On January 10, 2016, spectators witnessed an historic moment for Supercars as Jamie Whincup and Triple Eight descended on the iconic Summernats event.
Every January since 1987, Exhibition Park in Canberra becomes the mecca of modified motoring for many.
Sadly, the annual car festival held held in the nation’s capital won’t go ahead this year due to the COVID-19 pandemic.
It had become a constant on the calendar for many motoring enthusiasts, with the 2017 event registering an attendance record of 119,184.
A year earlier, however, Summernats hosted a Supercars first as then-six-time champion Whincup and Triple performed a number of demonstrations.
Summernats regulars were no stranger to mean street machines with airbrushed artwork, with modified and restored cars also a prominent feature of the event.
However, the Red Bull Holden Racing Team VF Commodore was a star attraction, with Whincup and the team’s visit marking the first time a V8 Supercar had made an appearance at Summernats.
It was also the first time fans had seen the 2016 Red Bull Racing Australia livery in the flesh, with the team launching earlier in the week with new recruit Shane van Gisbergen.
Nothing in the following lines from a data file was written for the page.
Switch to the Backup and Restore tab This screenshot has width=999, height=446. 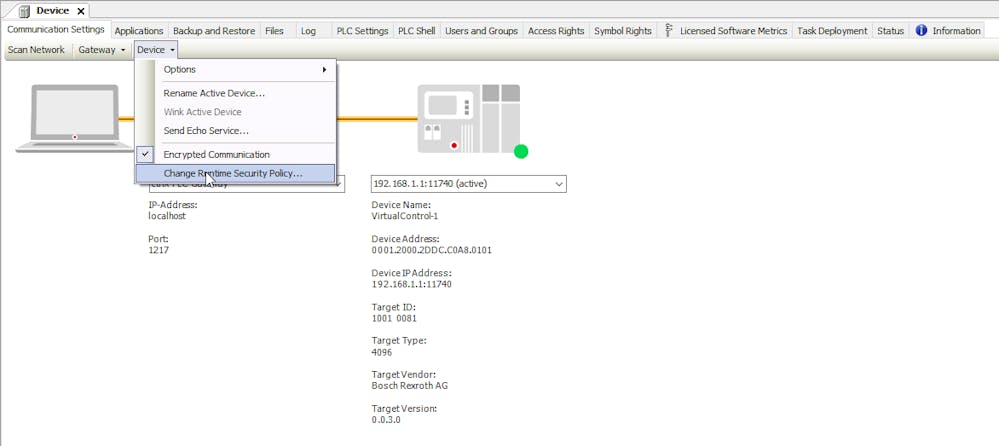213,31
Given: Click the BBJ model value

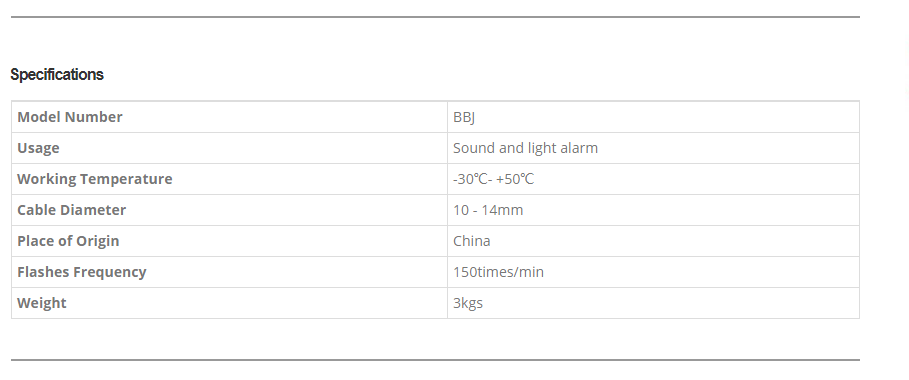Looking at the screenshot, I should (x=464, y=117).
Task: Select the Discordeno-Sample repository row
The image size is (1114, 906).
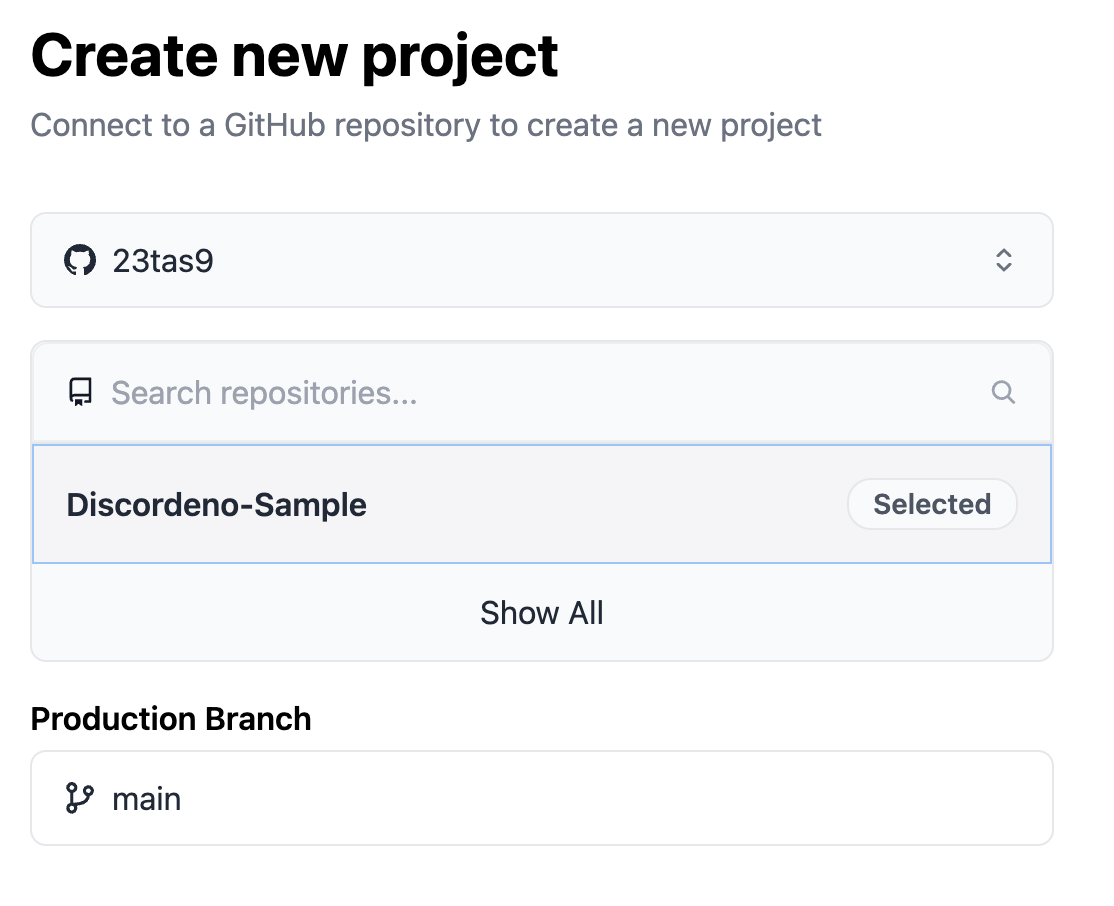Action: (541, 504)
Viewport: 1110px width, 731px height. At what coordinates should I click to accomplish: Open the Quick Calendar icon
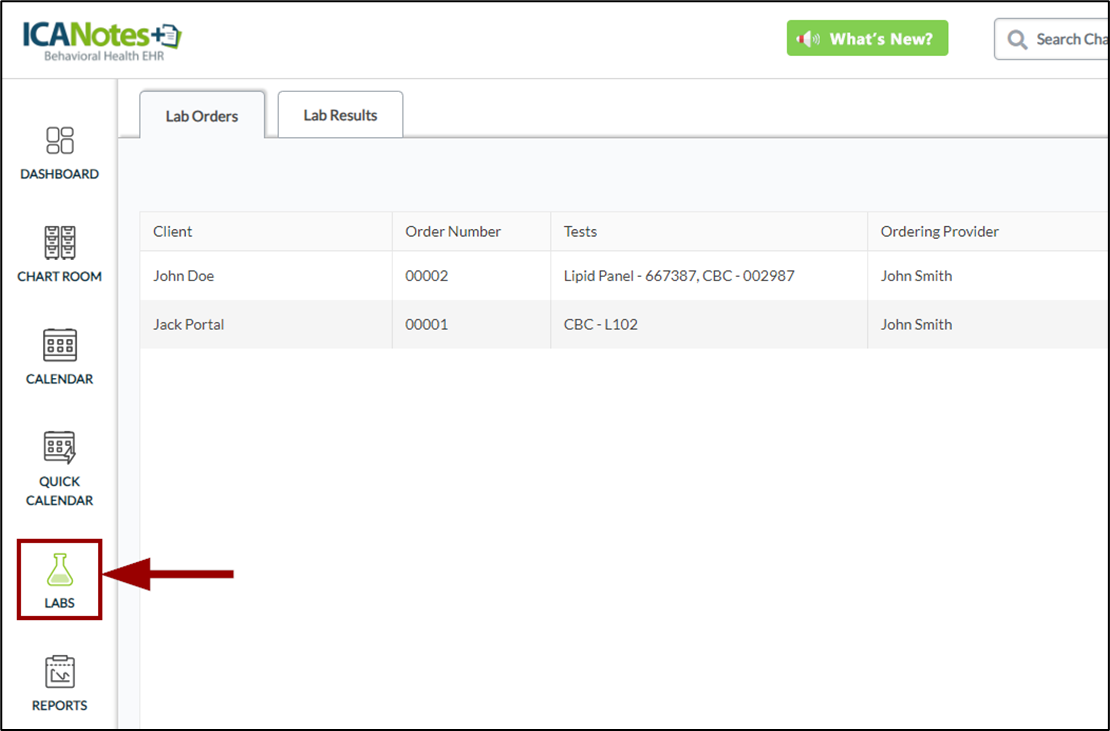coord(60,447)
After enjoying a long off-season following a difficult 2015, in which he finished fifth, Whincup admitted he was a fish out of water upon his first Summernats visit.
"I've almost had a deprived upbringing just confined to racetracks, so I was a Summernats virgin this time 'round, but massively enjoyed the experience," he told Street Machine after the demonstration.
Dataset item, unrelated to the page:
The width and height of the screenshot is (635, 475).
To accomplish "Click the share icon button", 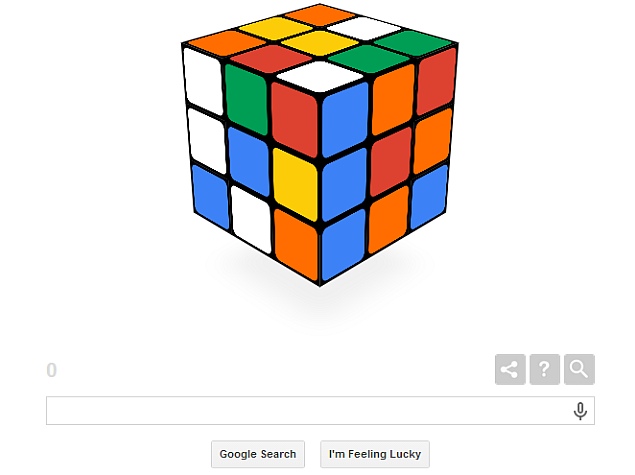I will point(510,369).
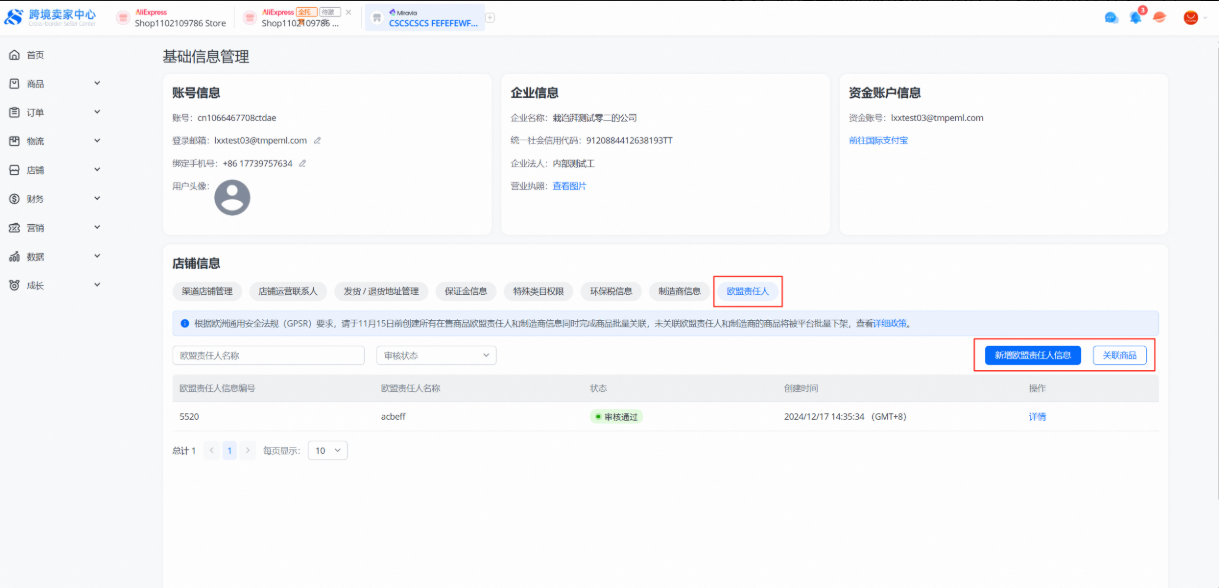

"To be honest, getting there right before I spun the tyres made me almost as nervous as sitting on the grid about to start the Clipsal 500.
"I literally hadn’t driven a car at any pace for over a month so it was a jump in the deep end for sure."
In front of hundreds of delighted onlookers, Whincup led the opening parade before burning some coloured rubber in the Burnout Masters category.
With the VF Commodore shod with red and blue tyres, the four-time Bathurst winner painted the skies around Exhibition Park with the colours of his new car.
The champion Triple Eight squad also completed a mid-show pit stop stunt.
To prevent the car from expiring because to the heavy stress on the engine due to the burnouts, the team installed thermo fans on the radiator.
However, that didn’t stop Whincup from pushing the car too hard - not that the onlookers noticed.
"It was good the crowd enjoyed the show, because we ended up smoking an engine," he said.
"My engineer and I got a bit carried away and nek minnit, the engine was at 140-degrees Celsius.
"It wasn’t a test engine, either... the car and the engine were straight out of [the last round of 2015 at] Homebush.
"It was a full-spec race car, so cooking it wasn’t ideal, but I think it was worth it."
Regardless, Triple Eight had left its mark on Summernats, with Supercars' most successful driver the one on hand to show spectators what the category is made of.
Whincup, having left some liquorice straps on the road during the opening parade, was pleased he and his team were able to put on a show.
"I noticed it caused a bit of flack that I was allowed to do burnouts on the cruise route, but we were there to entertain and we were pretty much under the direction of the event promoter," he said.
"We understand that it’s not normally allowed so feel privileged that we were given an exemption.
"[Summernats] was everything I imagined it to be, plus more.
"It is so refreshing to see good Aussie people having fun and sharing the same twisted brain as I have, enjoying horsepower in a harmless environment."